[WORK ORDER]
Starting with the line that has "Task: Tap the Bluetooth icon in status bar" and finishing with the line that has "The width and height of the screenshot is (1568, 713).", set down each line below exactly. Pictures are not copied.

[THE DATA]
╔══

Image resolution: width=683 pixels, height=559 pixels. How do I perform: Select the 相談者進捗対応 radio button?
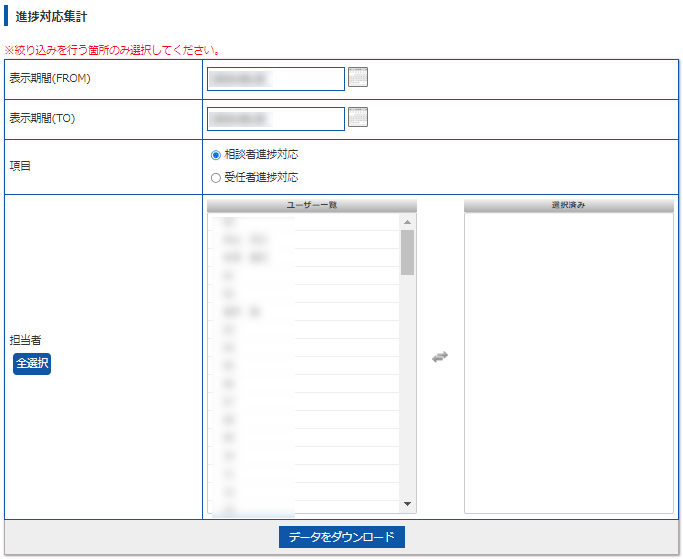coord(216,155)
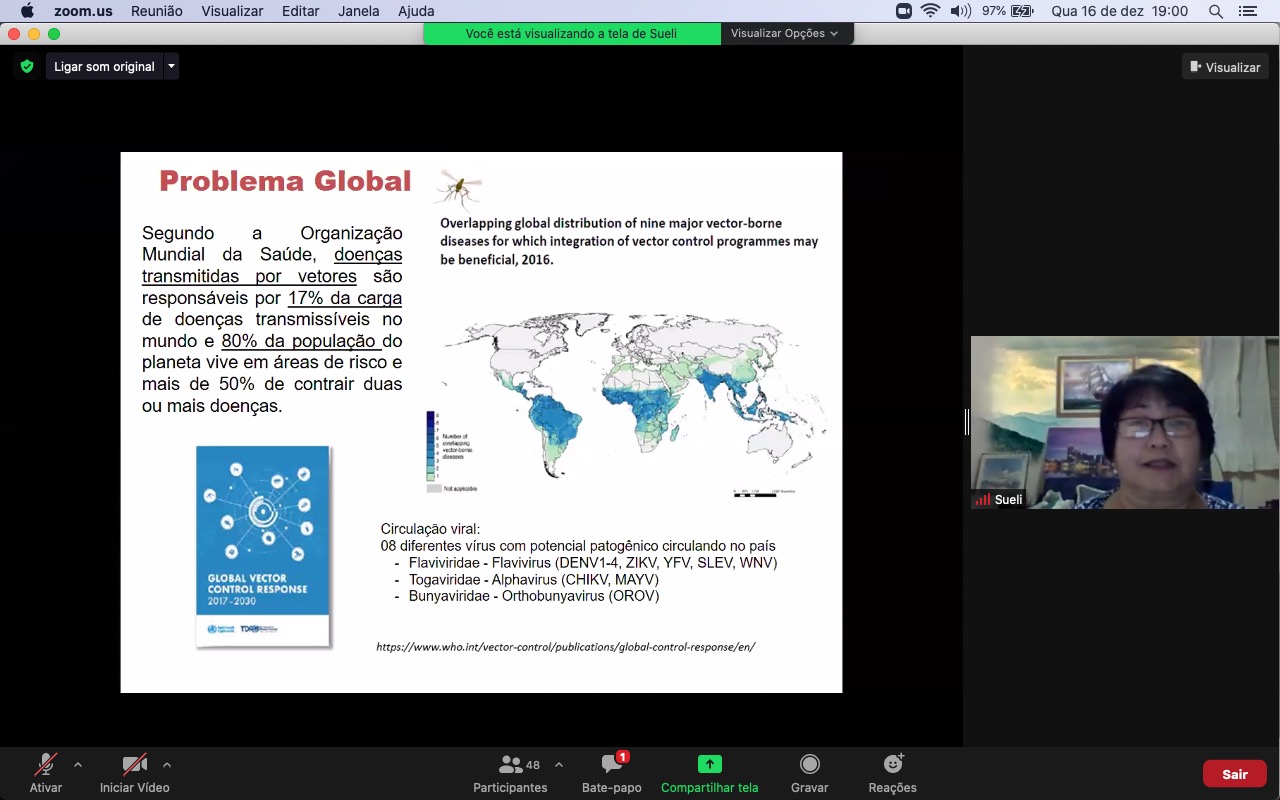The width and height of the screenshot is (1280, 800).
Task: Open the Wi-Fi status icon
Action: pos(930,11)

╚══
╔══

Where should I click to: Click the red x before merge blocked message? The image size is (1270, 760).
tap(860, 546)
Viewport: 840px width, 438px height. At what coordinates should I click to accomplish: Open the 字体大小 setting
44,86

╚══
╔══

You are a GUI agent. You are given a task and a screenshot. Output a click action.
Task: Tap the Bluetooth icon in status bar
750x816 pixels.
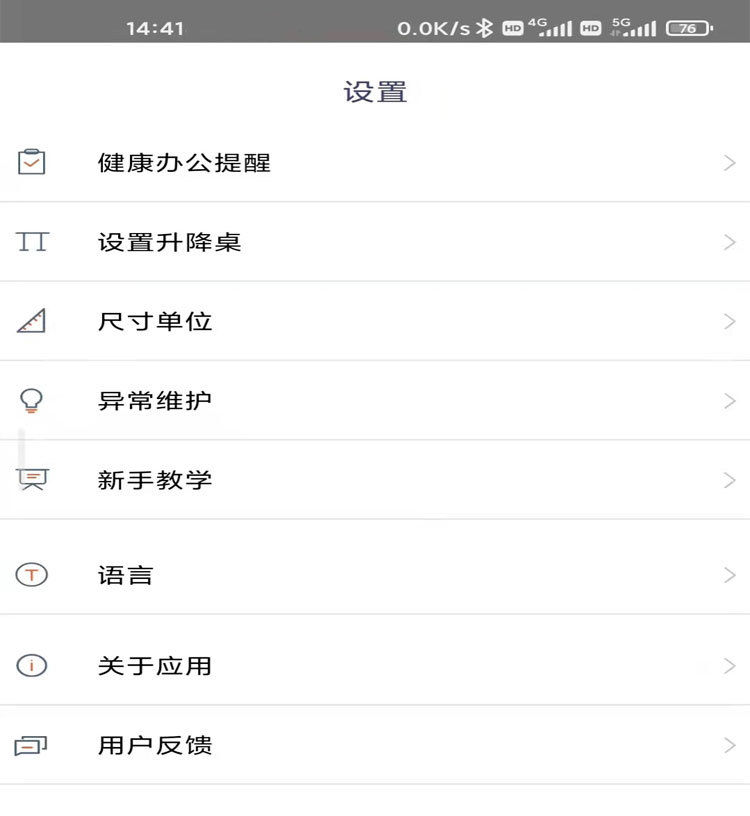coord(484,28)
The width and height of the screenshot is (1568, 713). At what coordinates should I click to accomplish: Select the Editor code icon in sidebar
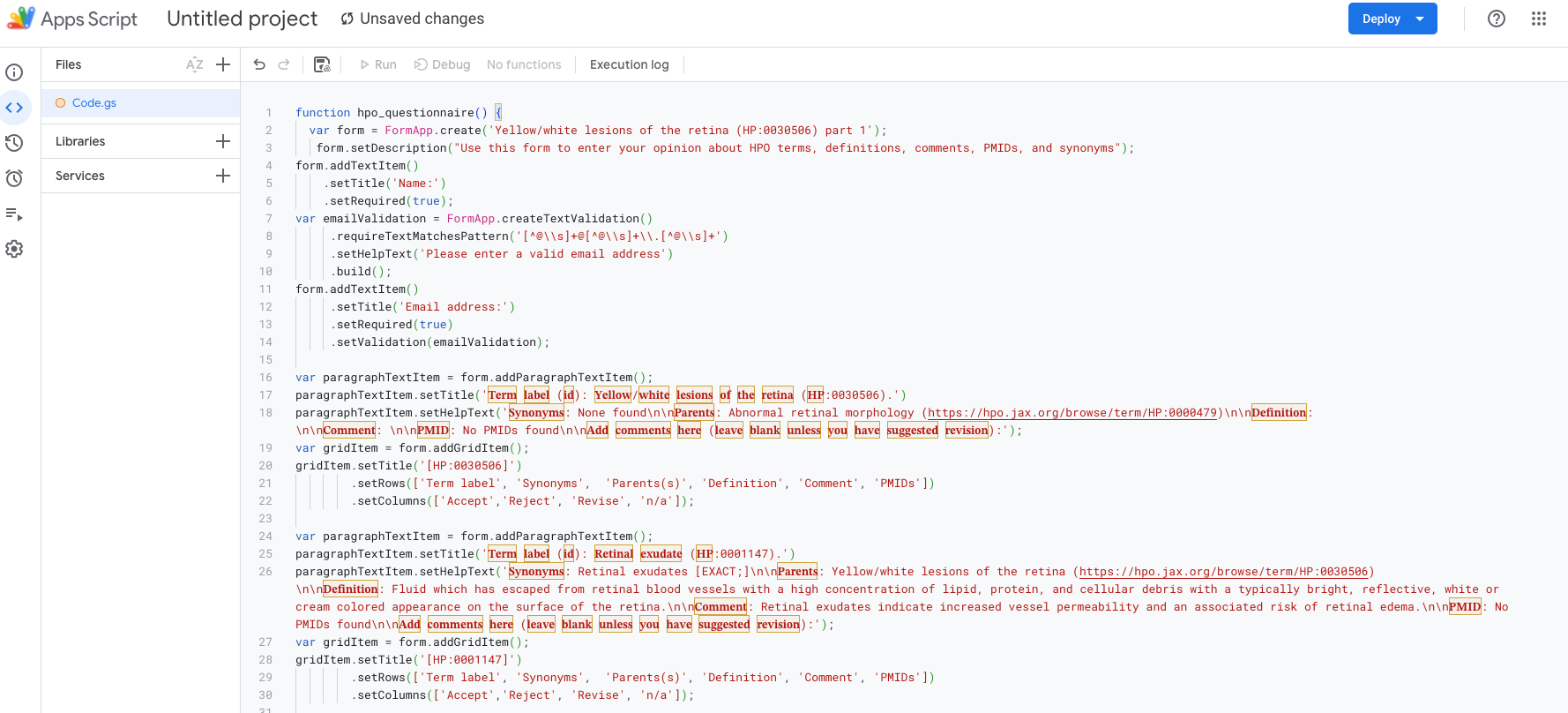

╚══

[TASK ANSWER]
Task: Tap the Bluetooth icon in status bar
750x816 pixels.
coord(484,28)
The width and height of the screenshot is (1568, 713). At what coordinates should I click to accomplish: Select the Editor code icon in sidebar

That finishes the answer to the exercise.